# Introduction to Dictionaries

Dictionaries are sort of like lists, except that we access them with a key, rather than with the index. A key can be a number of different objects: a string, a number, or even a tuple (which we will talk about in a moment).

Dictionaries are within "curly braces"-- `{}` -- and each key is separated by the value with a colon.

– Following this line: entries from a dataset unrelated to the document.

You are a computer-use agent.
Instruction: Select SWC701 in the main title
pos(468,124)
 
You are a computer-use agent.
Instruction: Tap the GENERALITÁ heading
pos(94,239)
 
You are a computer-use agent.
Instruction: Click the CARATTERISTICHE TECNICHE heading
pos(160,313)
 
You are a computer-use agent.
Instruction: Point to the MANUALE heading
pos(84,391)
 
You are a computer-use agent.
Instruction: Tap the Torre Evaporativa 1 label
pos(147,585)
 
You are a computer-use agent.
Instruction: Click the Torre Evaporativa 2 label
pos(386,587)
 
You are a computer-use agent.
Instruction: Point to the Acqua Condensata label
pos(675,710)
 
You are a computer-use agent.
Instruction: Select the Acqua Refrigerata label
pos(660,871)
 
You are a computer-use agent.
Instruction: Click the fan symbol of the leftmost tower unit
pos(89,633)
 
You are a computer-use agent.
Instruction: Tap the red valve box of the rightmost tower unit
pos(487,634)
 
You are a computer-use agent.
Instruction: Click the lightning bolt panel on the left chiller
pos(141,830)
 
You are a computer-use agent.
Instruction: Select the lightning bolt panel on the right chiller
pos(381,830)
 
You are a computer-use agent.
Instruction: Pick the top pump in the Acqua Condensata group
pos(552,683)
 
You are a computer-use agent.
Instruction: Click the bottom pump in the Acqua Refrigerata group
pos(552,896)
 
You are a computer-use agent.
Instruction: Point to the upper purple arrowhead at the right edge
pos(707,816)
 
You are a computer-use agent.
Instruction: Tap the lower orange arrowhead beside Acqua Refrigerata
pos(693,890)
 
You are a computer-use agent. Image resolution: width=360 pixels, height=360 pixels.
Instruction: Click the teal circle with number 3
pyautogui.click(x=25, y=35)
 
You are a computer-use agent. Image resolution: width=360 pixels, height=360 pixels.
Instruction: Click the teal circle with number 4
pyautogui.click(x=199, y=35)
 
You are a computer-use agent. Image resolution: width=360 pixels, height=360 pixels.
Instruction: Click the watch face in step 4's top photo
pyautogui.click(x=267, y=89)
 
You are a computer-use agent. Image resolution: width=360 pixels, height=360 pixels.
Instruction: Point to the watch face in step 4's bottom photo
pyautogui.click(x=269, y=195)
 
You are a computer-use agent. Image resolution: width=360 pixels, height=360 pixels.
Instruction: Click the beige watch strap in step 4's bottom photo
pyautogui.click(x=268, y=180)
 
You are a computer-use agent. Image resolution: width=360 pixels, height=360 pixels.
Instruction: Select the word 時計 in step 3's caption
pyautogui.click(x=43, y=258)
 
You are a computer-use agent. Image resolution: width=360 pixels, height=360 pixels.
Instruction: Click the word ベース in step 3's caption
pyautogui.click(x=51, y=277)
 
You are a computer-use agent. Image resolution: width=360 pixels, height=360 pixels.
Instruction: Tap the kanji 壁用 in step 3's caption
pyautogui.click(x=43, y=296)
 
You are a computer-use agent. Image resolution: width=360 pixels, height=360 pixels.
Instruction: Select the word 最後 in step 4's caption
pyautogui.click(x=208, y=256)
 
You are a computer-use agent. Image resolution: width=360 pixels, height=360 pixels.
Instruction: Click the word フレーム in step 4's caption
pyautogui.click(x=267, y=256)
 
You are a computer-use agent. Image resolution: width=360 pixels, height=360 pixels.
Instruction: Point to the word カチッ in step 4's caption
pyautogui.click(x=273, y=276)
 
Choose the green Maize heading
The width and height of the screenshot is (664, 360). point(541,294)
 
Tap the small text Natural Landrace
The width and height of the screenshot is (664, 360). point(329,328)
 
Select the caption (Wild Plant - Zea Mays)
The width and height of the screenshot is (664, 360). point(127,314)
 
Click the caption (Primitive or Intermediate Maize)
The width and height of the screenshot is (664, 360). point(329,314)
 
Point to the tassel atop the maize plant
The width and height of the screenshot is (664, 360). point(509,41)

The following creates a new dictionary, and then shows how to add or edit entries.

In [None]:
basketball_wins = {'Purdue': 5,
                   'IU': 2,
                   'Northwestern': 0}

# To add a new entry
basketball_wins['Michigan'] = 5

# The same syntax updates an existing entry
basketball_wins['Purdue'] = 6

print(basketball_wins)

You access the data in a dictionary by the key. Unlike a list, you can't access an item in a dictionary by an index number (because the index number could also be a key!)

In [None]:
basketball_wins['Purdue']

In [None]:
# But you get an KeyError if it doesn't exist

basketball_wins['Wisconsin']

Dictionary keys can be any "immutable" object in Python, but they are most often strings or numbers.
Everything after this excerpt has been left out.